The consequences of this map gap extend beyond vocabulary. When Western psychologists study attachment behavior in Japanese populations using instruments developed in English, they may misinterpret amae as pathological dependence -- because their map (the English-language conceptual framework) labels what the Japanese map calls healthy relatedness as a form of dysfunction. The diagnostic territory has not changed. The map used to read it has.

This is the Sapir-Whorf hypothesis in clinical practice: the language of the observer shapes what the observer sees. A clinician working with English-language diagnostic categories will see different patterns in the same patient than a clinician working with Japanese-language categories, not because the patient is different but because the maps are different.


The Convergence

Medical imaging and language converge on the same fundamental lesson: the vividness of the map can overwhelm the subtlety of the territory.

A CT scan produces an image so detailed, so precise, so apparently objective that it feels like unmediated access to truth.

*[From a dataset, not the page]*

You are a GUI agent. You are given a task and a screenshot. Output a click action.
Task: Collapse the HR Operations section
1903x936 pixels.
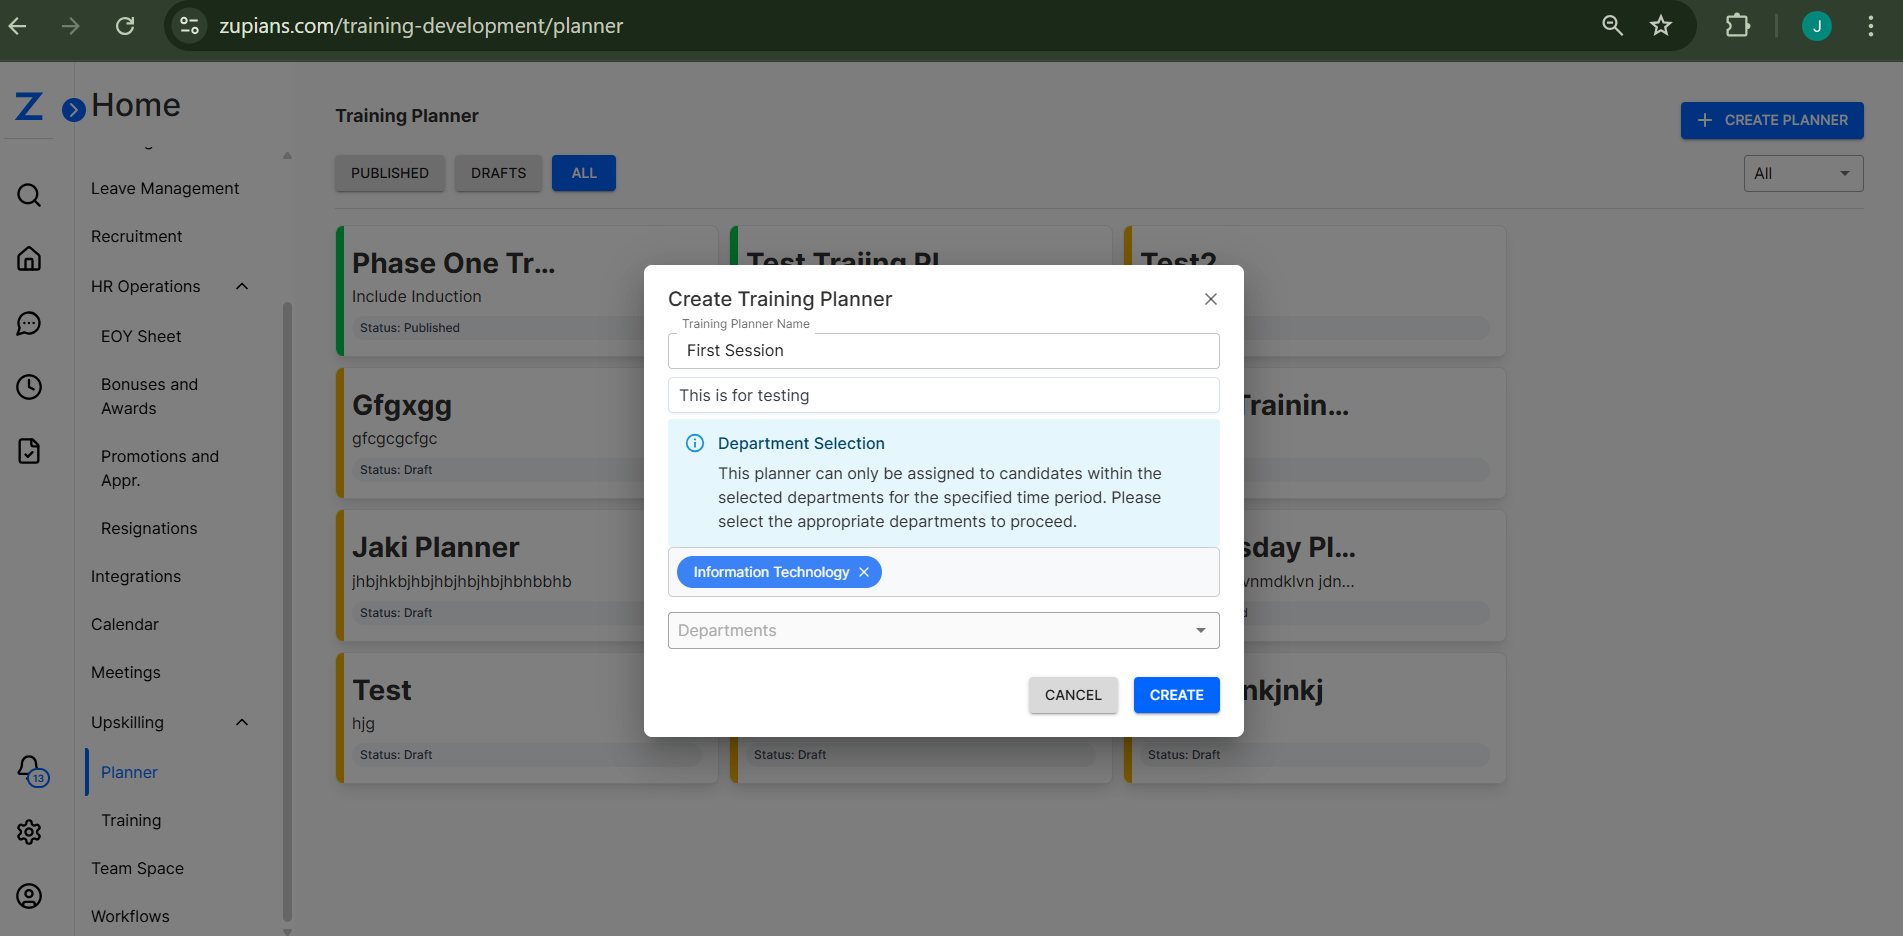(241, 286)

But it is a map -- a selective representation that captures density differences in tissue and renders them as grayscale pixels on a screen. What the image shows depends on the imaging parameters, the slice thickness, the contrast protocol, the radiologist's training, and the clinical context. Two radiologists reading the same scan may reach different conclusions -- not because one is wrong but because they are using different interpretive maps to read the image-map.

A diagnostic label feels so concrete, so definitive, so scientifically grounded that it feels like a discovery -- as though the clinician has found a thing in the patient rather than applied a category from a classification system. But the label is a map -- a simplification of the patient's unique experience into a shared category that enables treatment and communication at the cost of erasing the patient's individual specificity.

A word in one language feels so natural, so obviously correct, that it is difficult to imagine the territory it maps could be mapped differently. But every untranslatable word from another language demonstrates that it can -- that the territory of experience is richer than any single linguistic map, and that what we see depends on the map we are using to look.

The lesson for map users:

1. Vividness is not accuracy. A detailed, high-resolution map may capture features that are real but irrelevant, while missing features that are invisible but critical. The CT scan shows the incidentaloma (vivid but irrelevant) and cannot show the patient's quality of life (invisible but critical).

2. Categories are tools, not discoveries. Diagnostic categories, legal categories, and linguistic categories are maps we impose on reality to make it manageable. They are useful tools, not features of the territory. When the category does not fit the case, the problem is with the category, not with the case.

3. The best map user knows many maps. A radiologist who also knows the patient's history, symptoms, and preferences reads a CT scan differently from one who sees only the image. A psychiatrist who understands multiple cultural frameworks interprets symptoms differently from one who knows only the DSM. A translator who lives between languages sees territories that monolingual speakers miss. The solution to map-territory confusion is not to abandon maps but to use many maps, drawn from different perspectives, and to hold each one lightly.

Connection to Chapter 23 (Tacit Knowledge): The best clinicians -- the ones least likely to fall into map-territory confusion -- operate with a form of knowledge that is difficult to articulate. They read the scan but also read the patient. They apply the diagnostic criteria but also sense when the criteria do not fit. They use the map but maintain a connection to the territory that cannot be fully captured in any map. This is tacit knowledge -- the subject of the next chapter. If all knowledge is cartography, tacit knowledge is the cartographer's hand on the pen: the embodied, experiential sense of when the map is serving you and when it is misleading you.